*EXERCISE TASKS:*
A: In the passage about the dove hut, what did Margaret make the hut to welcome?
B: Copy everything in the passage about the dove hut from "We also saw" down to "what I heard.".
::: SELECTED EXTRACT
We also saw a silo type structure for storing corn grown in the summer months, but that was not all we saw.  Just to the right of the new house was a miniature hut on stilts made from tree trunks.  It was thatched on top too, but without gaps.  It was well cared for in a way that the other mud and thatched structures were not.  Maybe it was new or maybe it was special, but what was it for?  It was raised an inch or two above my head.  Perhaps it stored food of interest to local African wildlife, like the way we have to protect our food from bears and raccoons and other critters when we camp.  Still something didn’t add up.  I had to know what it was for.  I asked our Zambian translator to ask Margaret.  I was not prepared for what I heard.

… but those who wait for the Lord shall renew their strength,

The hut was certainly special.  She had made it to welcome doves that might be on their way to somewhere else, but might also like to rest and take shelter for a time.  Doves, she continued, symbolized the Holy Spirit, the power of God in the world and she wanted God to know that she expected the Spirit and welcome its presence.  She was ready to receive whatever God sent her way.  She had great faith that God was good and that God wanted good for her and her grandchildren.  Even in the face of all that they had suffered, God had provided for her and she, in this unusual way, wanted to provide something in return.  She was ready for God and she expected the Spirit to come.
::::::
::: COLLECTED MATERIAL
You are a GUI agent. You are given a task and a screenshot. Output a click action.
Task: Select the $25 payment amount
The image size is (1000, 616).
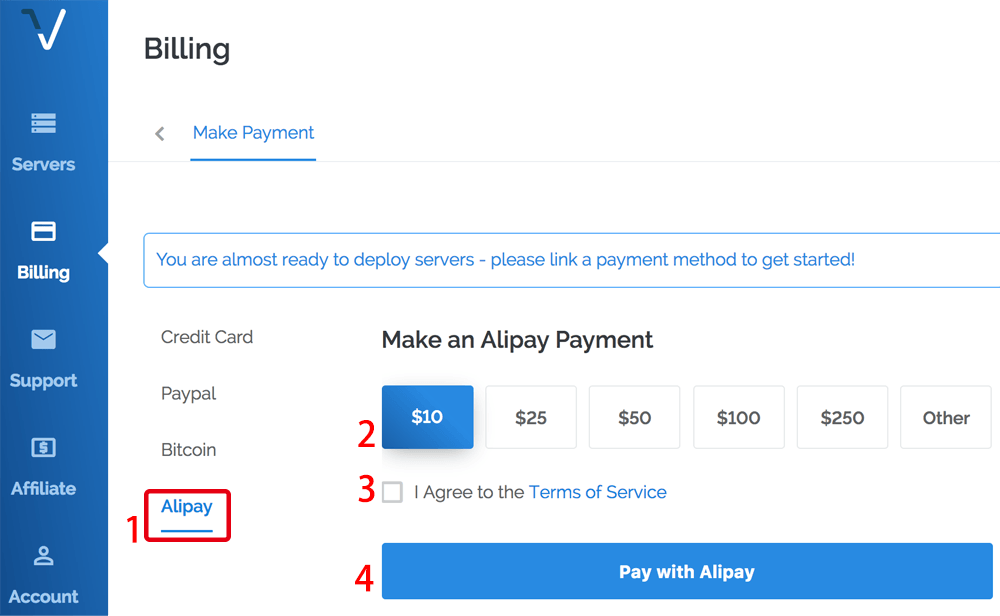click(x=531, y=418)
::::::
*OUTPUTS FOR THE TASKS:*
A: Doves that might be on their way somewhere else but might like to rest and take shelter for a time.

B:
We also saw a silo type structure for storing corn grown in the summer months, but that was not all we saw.  Just to the right of the new house was a miniature hut on stilts made from tree trunks.  It was thatched on top too, but without gaps.  It was well cared for in a way that the other mud and thatched structures were not.  Maybe it was new or maybe it was special, but what was it for?  It was raised an inch or two above my head.  Perhaps it stored food of interest to local African wildlife, like the way we have to protect our food from bears and raccoons and other critters when we camp.  Still something didn’t add up.  I had to know what it was for.  I asked our Zambian translator to ask Margaret.  I was not prepared for what I heard.